Passage provided:
────────────────────────────────────────

Campaign for Tobacco-Free Kids has released an updated version of the report Deadly Alliance: How Big Tobacco and Convenience Stores Partner to Hook Kids and Fight Life-Saving Policies in partnership with the African American Tobacco Control Leadership Council (AATCLC), American Cancer Society Cancer Action Network, American Heart Association, American Lung Association, Center for Black Health & Equity, Counter Tools, and Truth Initiative.
As other forms of tobacco marketing have been restricted, tobacco companies now spend 97% of their marketing budget — $8.4 billion a year — to saturate convenience stores, gas stations, and other retail outlets with incentives and reminders to buy their addictive products. Tobacco companies pay stores to ensure that tobacco products are advertised heavily, displayed prominently, and priced cheaply to appeal to both kids and current tobacco users.
Convenience stores have become partners with — and front groups for — the tobacco industry in fighting restrictions on the sale of flavored tobacco products, higher tobacco taxes, and other public policies proven to reduce tobacco use.

────────────────────────────────────────

Supplied material:
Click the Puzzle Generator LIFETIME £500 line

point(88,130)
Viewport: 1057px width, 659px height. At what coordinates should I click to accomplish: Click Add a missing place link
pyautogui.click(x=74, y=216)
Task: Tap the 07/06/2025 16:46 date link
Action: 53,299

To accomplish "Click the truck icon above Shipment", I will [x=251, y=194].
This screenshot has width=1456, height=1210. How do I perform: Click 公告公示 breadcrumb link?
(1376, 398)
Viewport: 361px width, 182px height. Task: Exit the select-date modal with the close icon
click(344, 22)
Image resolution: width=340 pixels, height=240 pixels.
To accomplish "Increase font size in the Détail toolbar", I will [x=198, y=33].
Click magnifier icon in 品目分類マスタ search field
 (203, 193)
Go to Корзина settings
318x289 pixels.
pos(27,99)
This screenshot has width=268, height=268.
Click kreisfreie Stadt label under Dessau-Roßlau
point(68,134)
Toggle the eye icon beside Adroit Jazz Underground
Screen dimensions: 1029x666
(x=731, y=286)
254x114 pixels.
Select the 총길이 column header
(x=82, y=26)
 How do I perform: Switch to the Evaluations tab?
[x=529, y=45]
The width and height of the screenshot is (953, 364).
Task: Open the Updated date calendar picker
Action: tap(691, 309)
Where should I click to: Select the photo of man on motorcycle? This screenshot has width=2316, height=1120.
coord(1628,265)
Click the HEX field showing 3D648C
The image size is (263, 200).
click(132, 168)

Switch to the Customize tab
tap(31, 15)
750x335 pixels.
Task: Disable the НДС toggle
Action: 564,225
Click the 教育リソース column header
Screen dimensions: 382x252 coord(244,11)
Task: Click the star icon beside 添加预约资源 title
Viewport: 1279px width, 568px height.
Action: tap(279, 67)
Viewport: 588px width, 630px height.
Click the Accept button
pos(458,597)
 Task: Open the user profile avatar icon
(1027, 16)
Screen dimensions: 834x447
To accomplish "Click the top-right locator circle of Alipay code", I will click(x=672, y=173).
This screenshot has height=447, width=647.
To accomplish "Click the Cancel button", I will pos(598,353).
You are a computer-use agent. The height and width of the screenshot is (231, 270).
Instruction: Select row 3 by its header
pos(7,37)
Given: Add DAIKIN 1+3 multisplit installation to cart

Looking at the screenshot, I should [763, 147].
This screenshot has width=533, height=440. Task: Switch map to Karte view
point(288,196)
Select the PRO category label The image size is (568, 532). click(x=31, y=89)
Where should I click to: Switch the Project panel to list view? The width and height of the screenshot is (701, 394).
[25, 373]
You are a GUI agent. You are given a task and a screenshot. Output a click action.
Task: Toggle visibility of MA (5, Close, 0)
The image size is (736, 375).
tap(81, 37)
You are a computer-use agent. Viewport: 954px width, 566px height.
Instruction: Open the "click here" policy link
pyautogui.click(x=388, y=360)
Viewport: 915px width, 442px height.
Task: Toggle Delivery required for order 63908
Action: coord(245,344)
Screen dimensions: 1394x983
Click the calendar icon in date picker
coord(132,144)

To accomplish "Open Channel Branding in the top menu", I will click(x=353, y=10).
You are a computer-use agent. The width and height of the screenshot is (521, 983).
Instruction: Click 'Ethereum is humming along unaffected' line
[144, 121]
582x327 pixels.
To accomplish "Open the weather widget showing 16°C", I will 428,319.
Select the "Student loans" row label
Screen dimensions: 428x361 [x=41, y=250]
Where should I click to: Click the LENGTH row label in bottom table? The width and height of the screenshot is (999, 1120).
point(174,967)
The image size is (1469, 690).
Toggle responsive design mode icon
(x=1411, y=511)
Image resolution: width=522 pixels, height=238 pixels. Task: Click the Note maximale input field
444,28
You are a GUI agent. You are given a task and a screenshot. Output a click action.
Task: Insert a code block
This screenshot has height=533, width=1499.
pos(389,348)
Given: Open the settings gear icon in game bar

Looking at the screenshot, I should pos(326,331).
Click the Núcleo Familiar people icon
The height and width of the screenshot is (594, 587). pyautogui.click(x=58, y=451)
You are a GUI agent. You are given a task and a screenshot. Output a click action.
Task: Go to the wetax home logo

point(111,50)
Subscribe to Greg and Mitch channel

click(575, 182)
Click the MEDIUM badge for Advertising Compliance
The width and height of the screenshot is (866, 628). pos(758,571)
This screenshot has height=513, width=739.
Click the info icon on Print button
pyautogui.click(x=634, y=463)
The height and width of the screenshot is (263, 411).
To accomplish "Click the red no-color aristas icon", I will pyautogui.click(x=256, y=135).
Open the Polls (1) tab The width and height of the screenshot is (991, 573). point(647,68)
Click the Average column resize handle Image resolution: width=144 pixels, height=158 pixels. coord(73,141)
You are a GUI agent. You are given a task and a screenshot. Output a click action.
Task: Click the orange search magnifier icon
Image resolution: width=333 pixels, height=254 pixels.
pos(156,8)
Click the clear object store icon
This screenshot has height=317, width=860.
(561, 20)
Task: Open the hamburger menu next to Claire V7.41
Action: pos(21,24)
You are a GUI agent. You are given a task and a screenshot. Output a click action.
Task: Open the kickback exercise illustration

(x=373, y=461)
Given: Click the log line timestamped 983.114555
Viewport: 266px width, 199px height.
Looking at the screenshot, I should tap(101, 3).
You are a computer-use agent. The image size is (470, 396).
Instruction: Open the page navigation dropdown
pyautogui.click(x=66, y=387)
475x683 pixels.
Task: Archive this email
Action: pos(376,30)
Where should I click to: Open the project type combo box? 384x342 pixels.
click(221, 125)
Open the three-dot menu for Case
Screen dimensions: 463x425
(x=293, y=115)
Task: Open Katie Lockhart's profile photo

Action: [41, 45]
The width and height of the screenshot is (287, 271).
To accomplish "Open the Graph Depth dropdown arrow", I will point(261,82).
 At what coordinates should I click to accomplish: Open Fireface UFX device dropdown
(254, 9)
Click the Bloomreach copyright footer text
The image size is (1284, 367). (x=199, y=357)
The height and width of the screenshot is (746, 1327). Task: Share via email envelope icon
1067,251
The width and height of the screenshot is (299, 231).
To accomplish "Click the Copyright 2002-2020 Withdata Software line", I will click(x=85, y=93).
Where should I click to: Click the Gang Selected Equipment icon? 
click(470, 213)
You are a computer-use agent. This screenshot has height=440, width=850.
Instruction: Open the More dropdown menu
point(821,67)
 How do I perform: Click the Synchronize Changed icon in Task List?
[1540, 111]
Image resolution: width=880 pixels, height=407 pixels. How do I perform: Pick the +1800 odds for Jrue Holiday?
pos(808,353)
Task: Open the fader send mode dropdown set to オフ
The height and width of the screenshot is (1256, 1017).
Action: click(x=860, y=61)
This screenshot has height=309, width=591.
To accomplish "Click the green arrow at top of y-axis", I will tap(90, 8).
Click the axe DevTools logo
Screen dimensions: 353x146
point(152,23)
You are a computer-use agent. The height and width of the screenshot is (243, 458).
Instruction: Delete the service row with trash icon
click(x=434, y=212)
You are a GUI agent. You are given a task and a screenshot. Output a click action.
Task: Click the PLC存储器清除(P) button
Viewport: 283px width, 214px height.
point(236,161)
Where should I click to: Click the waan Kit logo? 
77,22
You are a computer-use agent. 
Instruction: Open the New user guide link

────────────────────────────────────────

Complete the following:
1. According to the passage on tobacco retail marketing, what share of their marketing budget do tobacco companies spend on convenience stores, gas stations, and other retail outlets?
2. List every organization that the passage on tobacco retail marketing names as a partner of the Campaign for Tobacco-Free Kids in releasing the updated report.
3. Extend the passage on tobacco retail marketing by writing what comes after its final sentence.

List of answers:
1. 97%, which is $8.4 billion a year.

2.
African American Tobacco Control Leadership Council (AATCLC)
American Cancer Society Cancer Action Network
American Heart Association
American Lung Association
Center for Black Health & Equity
Counter Tools
Truth Initiative

3.
Originally released in 2012, this 2023 update includes:
- The latest data from the Federal Trade Commission reports on marketing expenditures by the top cigarette, smokeless, and e-cigarette companies, which continue to show high proportions of spending at the point-of-sale
- Updated evidence of point-of-sale marketing to youth and communities of color
- Examples of the widespread availability of kid-friendly flavored tobacco products at the point-of-sale
- New examples of the tobacco and convenience store industries working together to oppose effective tobacco control policies
- A description of the corrective statements – court-ordered signs posted at the point of sale by the tobacco companies – resulting from the 2006 landmark ruling that tobacco companies had lied to the public for decades
- New research on the impact of tobacco control policies on convenience stores
This report can be used at the state and local level to draw attention to the tobacco problem in general, but particularly to the role that convenience stores and other retailers play in it and the way that tobacco companies use them to market their products and oppose policy change. If you are working on funding for tobacco prevention, tobacco taxes, prohibiting flavored tobacco products or point-of-sale issues, the report can be useful in drawing attention to the problem and the solutions.